— Ваше высокоблагородие, я от вас ничего не потаю, только уж вы наставьте на разум. Измаялись мы. И так думаем, и этак прикинем, все одно смерть выходит. Действительно, мы самовольные. Ну, прегрешили; однако, неужели нам прощения не будет?! Куда нам теперь на старину идти? На старине-то наше место пусто, а тут у меня семнадцать лошадей, да три верблюда, да дом, да две коровы. Сами знаете, лошади теперь пять целковых цена. Что ее продавать! А домой не поведешь: полторы тысячи верст... Теперь, сеять не велят. Чем-же я зиму проживу? Халатники-то наши сегодня тута, завтра в Индею ушли, им везде хлеб.

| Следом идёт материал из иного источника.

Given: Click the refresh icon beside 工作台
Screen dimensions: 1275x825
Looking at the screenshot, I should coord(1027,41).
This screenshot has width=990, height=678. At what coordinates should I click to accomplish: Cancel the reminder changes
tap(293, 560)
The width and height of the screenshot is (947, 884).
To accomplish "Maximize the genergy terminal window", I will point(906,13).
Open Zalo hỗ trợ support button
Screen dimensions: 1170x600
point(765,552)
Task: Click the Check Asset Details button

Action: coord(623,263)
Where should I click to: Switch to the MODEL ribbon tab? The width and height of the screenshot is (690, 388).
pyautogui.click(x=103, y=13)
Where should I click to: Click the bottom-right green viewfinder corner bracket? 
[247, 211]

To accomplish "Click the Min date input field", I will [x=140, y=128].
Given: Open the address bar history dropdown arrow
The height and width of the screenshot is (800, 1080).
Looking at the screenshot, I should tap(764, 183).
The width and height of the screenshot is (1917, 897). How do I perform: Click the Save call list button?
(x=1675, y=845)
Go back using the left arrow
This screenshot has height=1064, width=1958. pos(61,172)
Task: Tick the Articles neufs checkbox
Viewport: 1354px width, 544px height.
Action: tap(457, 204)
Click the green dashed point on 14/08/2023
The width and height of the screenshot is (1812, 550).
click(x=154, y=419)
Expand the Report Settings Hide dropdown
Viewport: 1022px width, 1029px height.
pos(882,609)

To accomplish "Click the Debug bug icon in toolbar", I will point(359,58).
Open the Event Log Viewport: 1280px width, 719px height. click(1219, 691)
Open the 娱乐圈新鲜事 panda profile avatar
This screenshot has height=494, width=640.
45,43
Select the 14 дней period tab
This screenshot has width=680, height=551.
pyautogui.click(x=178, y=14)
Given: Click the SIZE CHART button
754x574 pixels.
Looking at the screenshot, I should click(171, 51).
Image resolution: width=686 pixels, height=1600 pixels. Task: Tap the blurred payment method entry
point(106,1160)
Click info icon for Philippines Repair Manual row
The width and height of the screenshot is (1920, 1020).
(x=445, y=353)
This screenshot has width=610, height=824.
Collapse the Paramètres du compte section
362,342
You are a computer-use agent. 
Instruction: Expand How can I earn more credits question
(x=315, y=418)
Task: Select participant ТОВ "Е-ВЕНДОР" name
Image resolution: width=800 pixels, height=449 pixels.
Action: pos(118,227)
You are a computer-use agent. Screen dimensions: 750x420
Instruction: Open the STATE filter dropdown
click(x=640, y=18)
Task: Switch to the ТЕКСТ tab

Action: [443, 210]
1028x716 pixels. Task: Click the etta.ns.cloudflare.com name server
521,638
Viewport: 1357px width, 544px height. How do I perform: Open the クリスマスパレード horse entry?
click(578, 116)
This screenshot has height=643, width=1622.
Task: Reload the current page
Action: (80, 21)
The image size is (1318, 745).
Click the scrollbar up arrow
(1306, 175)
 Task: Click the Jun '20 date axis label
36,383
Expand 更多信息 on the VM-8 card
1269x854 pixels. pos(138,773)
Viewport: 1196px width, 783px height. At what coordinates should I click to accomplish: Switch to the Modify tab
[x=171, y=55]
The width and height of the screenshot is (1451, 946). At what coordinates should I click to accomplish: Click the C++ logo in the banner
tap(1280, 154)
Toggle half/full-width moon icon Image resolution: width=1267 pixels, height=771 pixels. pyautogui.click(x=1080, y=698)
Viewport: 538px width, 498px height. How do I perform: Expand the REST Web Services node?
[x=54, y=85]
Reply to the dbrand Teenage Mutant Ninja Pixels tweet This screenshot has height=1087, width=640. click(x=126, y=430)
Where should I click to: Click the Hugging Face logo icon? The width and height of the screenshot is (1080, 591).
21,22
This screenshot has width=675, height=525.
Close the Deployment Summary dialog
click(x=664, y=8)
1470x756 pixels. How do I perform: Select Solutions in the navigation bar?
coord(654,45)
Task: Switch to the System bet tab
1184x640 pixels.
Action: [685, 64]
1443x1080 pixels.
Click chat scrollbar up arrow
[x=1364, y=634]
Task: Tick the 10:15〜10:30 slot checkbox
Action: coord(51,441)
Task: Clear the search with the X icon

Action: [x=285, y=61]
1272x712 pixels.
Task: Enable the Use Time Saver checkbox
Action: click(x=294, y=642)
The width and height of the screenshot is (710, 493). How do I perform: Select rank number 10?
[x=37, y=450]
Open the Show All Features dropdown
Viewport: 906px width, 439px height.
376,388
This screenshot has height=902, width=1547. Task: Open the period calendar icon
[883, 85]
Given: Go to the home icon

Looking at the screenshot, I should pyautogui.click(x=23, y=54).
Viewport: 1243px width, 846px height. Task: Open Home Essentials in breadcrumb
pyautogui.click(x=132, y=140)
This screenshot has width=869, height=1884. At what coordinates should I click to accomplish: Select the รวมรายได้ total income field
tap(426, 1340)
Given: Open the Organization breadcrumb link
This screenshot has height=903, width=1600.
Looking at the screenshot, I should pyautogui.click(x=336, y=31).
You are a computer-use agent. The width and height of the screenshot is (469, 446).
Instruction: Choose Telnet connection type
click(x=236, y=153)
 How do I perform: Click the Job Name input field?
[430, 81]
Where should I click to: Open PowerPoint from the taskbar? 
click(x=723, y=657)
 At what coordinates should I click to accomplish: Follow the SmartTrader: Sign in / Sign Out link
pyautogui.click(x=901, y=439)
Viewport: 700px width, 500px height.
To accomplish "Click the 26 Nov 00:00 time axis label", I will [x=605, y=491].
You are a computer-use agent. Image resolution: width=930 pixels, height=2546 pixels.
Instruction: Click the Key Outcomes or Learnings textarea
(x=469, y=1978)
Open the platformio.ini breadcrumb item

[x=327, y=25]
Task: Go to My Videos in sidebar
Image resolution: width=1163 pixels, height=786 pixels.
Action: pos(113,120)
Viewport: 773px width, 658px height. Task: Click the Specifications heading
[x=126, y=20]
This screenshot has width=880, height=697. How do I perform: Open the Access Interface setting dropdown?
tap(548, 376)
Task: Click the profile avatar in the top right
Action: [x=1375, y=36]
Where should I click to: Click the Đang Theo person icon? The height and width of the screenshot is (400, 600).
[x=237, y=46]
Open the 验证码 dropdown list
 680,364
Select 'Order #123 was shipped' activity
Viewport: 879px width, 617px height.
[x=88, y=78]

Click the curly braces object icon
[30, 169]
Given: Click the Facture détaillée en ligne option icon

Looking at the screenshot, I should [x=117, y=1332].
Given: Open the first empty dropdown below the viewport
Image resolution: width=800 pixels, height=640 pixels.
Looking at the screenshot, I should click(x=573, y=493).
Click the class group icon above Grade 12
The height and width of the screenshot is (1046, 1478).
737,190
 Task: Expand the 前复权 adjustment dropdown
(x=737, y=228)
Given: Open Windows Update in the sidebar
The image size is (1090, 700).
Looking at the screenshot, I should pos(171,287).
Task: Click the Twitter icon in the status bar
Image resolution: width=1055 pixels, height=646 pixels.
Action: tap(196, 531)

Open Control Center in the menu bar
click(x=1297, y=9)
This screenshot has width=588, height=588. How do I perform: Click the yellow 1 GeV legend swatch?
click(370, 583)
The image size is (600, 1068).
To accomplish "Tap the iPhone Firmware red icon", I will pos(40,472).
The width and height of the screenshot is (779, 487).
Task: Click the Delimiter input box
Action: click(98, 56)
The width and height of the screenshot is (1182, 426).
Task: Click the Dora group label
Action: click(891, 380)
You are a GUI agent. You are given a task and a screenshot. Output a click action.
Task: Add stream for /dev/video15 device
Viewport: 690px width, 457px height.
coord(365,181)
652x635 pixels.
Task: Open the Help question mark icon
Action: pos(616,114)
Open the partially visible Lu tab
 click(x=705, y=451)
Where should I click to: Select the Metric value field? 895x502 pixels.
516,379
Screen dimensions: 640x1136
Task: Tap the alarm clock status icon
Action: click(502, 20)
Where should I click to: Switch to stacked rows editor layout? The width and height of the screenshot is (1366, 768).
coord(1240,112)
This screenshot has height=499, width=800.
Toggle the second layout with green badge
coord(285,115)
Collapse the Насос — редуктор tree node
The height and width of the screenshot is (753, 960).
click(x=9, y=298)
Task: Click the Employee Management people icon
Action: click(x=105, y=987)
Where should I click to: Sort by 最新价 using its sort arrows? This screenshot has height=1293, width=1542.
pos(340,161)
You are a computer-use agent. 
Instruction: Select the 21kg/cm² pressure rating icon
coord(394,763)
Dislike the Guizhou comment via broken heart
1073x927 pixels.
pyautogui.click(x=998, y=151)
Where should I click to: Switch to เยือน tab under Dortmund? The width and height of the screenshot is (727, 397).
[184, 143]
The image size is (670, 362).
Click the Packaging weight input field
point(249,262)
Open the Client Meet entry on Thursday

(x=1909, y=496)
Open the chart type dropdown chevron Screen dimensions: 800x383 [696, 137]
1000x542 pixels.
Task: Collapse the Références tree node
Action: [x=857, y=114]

Помрут они что-ли без Каратая?! А нам смерть!
— Да ведь земля ихняя.
— А нам зарез!
— Вы у них самовольно захватили.
— Нас полторы тысячи душ! Крещеных!
— Ничего не выйдет.
— А если господину министеру?
— Оставь это дело.
— А если к...
— Не смею между вами становиться, но мой совет: оставь.
— Не оставлю, ваше высокоблагородие!
Шалохин умолкает. Он молчит, но вся его фигура, спокойно, но непоколебимо упорная, говорит, что он действительно не оставит. Но в этом упорстве нет ничего нелепого, деревянного. Нет, Шалохин сознательный подвижник. Пьянство, плутни, грубости участковому, битье сапогом аульного забыты, отринуты. Нет прежнего Шалохина, суетного мирского человека: теперь Шалохин — подвижник. Шалохин стоит за других, стоит за правду, как он ее понимает; он просит за ближних, быть может, и грешных; он искупает их грехи, он вымаливает им прощение. И весь Шалохин так и светится подвигом, на который он себя обрек. Его речь стала правдивой, его манеры благородны, — не заносчивы, но и не принижены. Он не пьет. Он не утаит ни одной копейки из денег, которые ему дал мир на ходатайство. Он мало ест, спит не на постоялых дворах, а на выгоне, чтобы не истратить лишнего. И этот медвежонок так действует на вас, что вы, точно загипнотизированный, забываете все его грехи, помните только одно: что им всем зарез, — и начинаете помогать ему.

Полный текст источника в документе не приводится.